• _Aim of the exercise_
Please, without the pictures, retype exactly the lines from the start of the material through the line that holds "Given: Click the".

• _Data extract_
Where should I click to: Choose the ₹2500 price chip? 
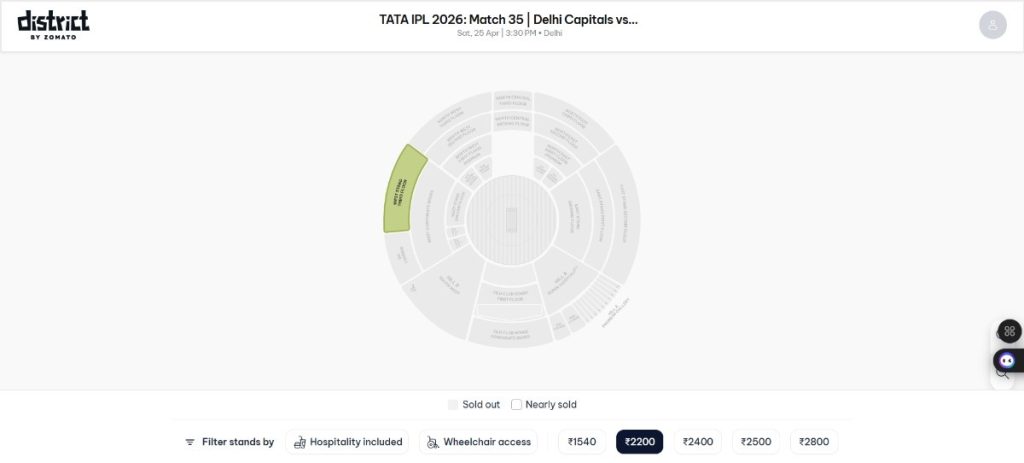click(756, 442)
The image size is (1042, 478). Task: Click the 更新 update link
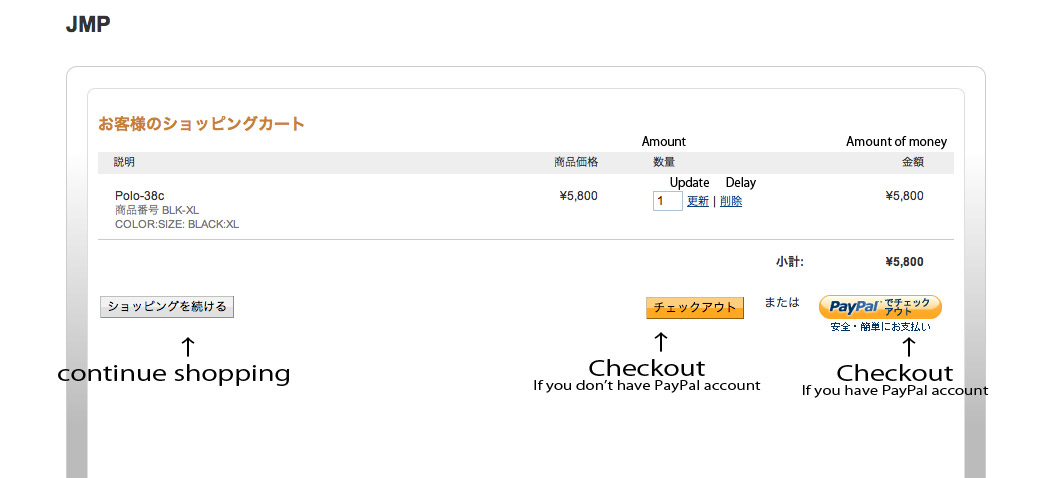pos(698,201)
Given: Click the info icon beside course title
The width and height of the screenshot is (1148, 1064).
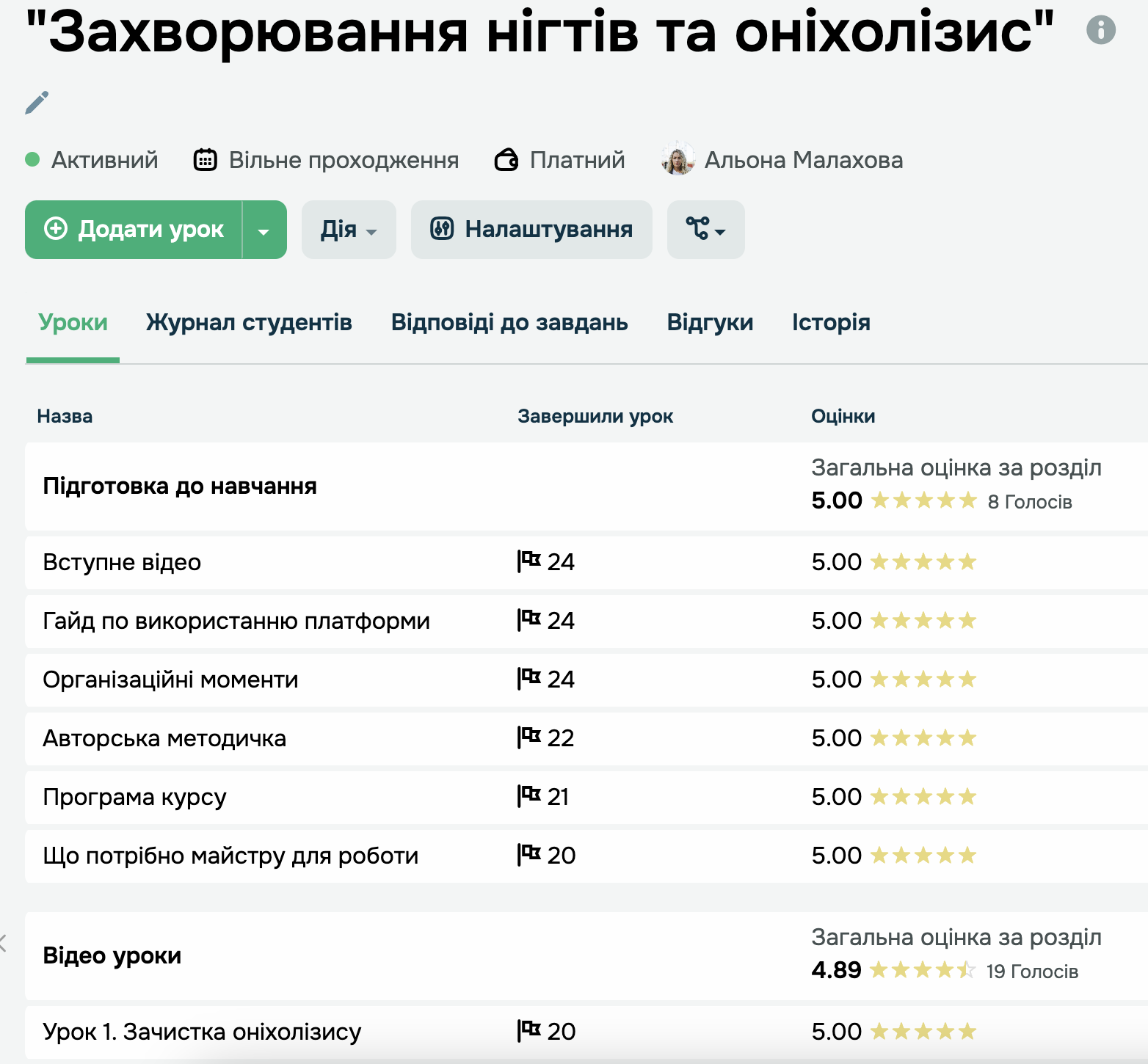Looking at the screenshot, I should [x=1100, y=30].
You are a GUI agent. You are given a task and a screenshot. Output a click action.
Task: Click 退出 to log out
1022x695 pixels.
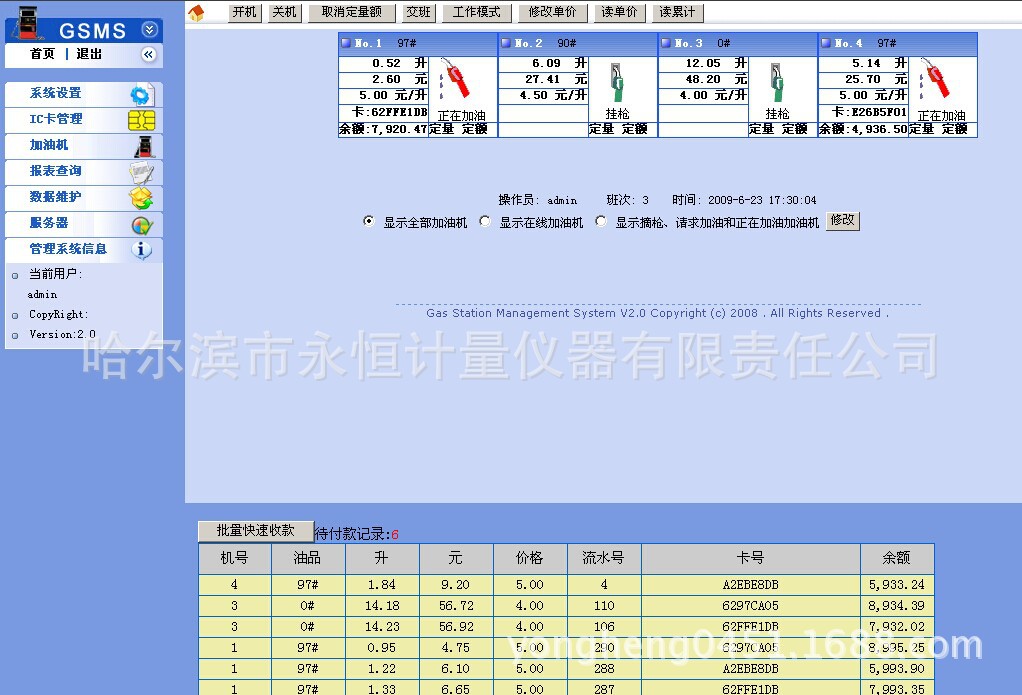point(89,55)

• _Written answer_
Where should I click to: Choose the ₹2500 price chip? 
click(756, 442)
The image size is (1042, 478). Task: Click the 更新 update link
pos(698,201)
Given: Click the info icon beside course title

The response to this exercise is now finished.